Activity → Output, word for word, the lines of this listing that fall between the line with "The height and width of the screenshot is (348, 372)." and the line with "Task: Open the 客户关系 customer relations module", counting both of those lines, and no others.

[[ Records provided open ]]

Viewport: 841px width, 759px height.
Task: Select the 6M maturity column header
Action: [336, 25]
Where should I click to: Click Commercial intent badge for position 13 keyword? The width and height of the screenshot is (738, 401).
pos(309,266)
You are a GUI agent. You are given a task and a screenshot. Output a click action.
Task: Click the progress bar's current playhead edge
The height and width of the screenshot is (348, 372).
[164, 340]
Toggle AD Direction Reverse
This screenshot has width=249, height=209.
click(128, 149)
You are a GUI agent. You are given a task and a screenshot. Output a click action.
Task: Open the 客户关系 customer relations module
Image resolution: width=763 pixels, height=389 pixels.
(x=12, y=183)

[[ Records provided closed ]]
[[ Records provided open ]]

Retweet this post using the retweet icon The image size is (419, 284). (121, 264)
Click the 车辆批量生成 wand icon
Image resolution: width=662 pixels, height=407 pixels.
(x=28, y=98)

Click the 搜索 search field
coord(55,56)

[[ Records provided closed ]]
[[ Records provided open ]]

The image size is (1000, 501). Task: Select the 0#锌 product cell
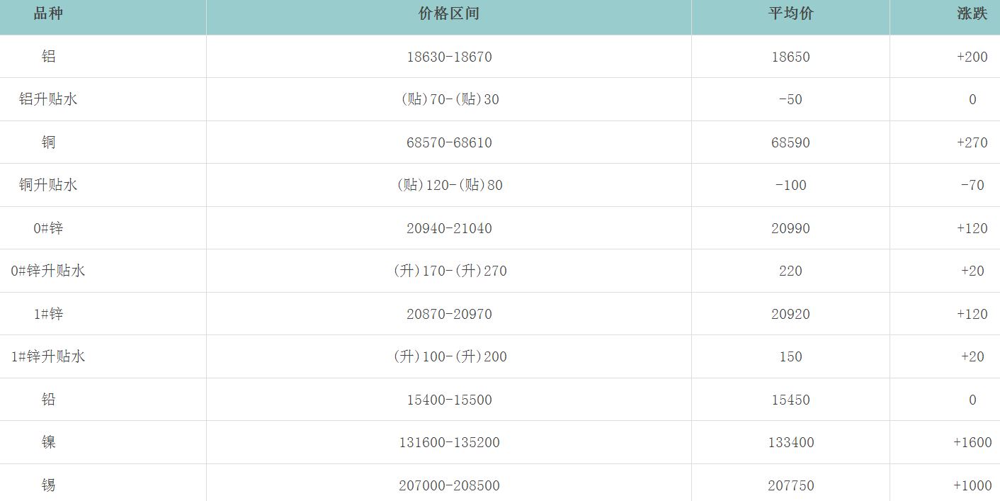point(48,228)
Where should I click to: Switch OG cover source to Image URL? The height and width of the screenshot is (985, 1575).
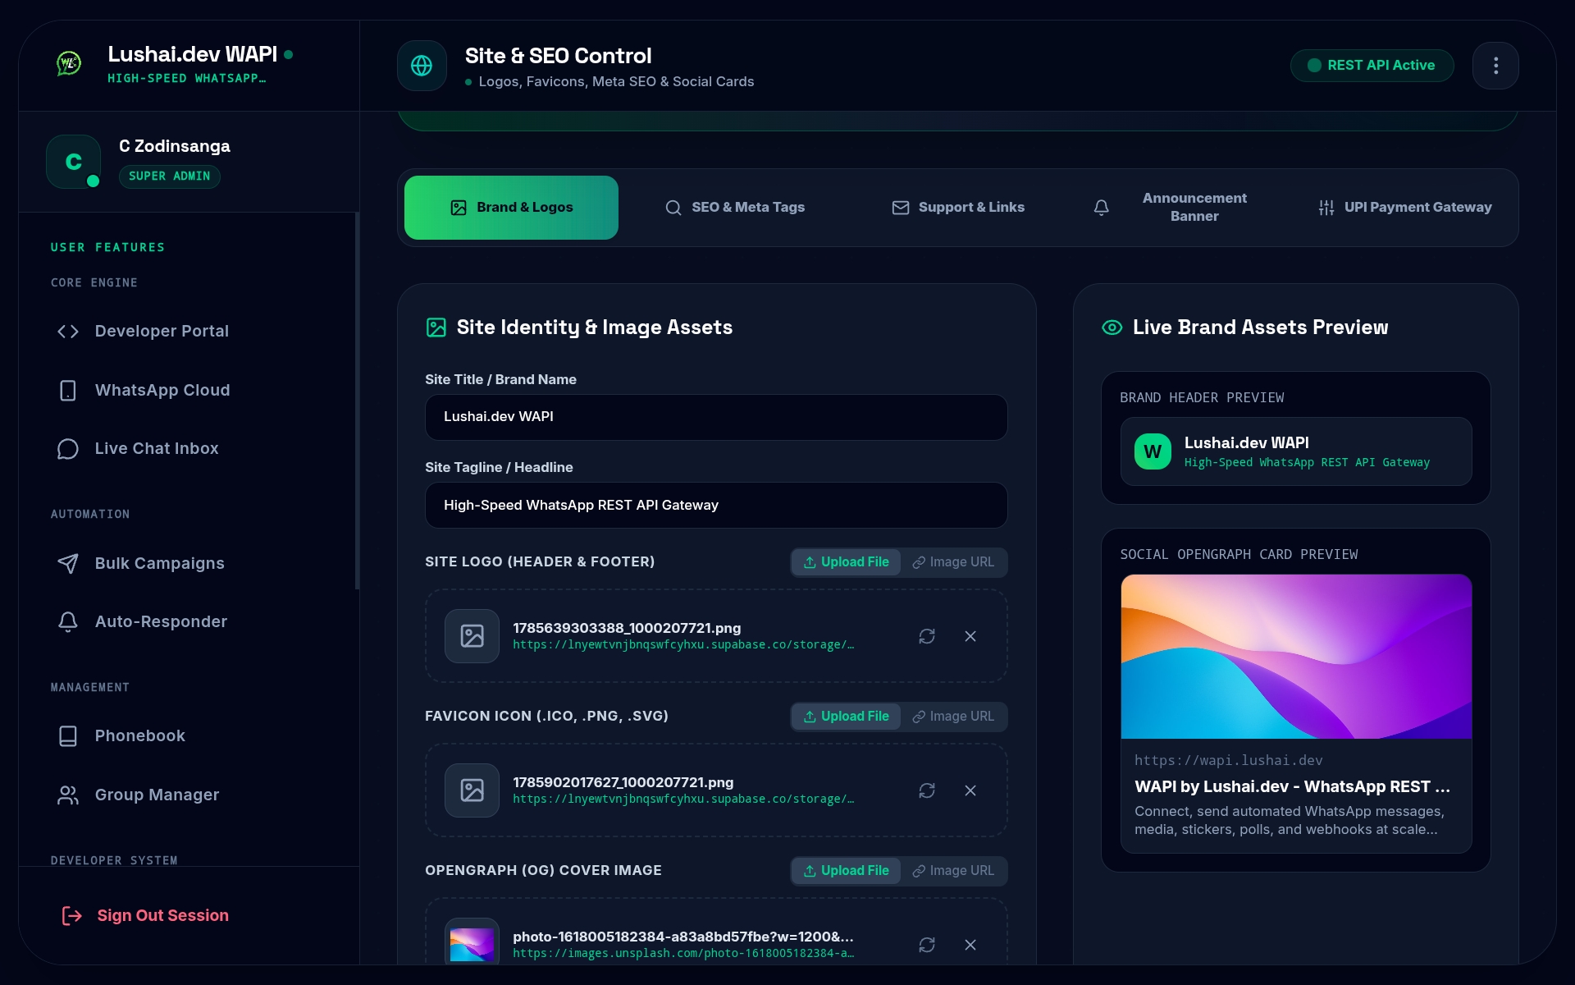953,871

[[ Records provided closed ]]

Reply →
The height and width of the screenshot is (348, 372).
[164, 340]
Toggle AD Direction Reverse
This screenshot has width=249, height=209.
click(128, 149)
You are a GUI agent. You are given a task and a screenshot. Output a click action.
Task: Open the 客户关系 customer relations module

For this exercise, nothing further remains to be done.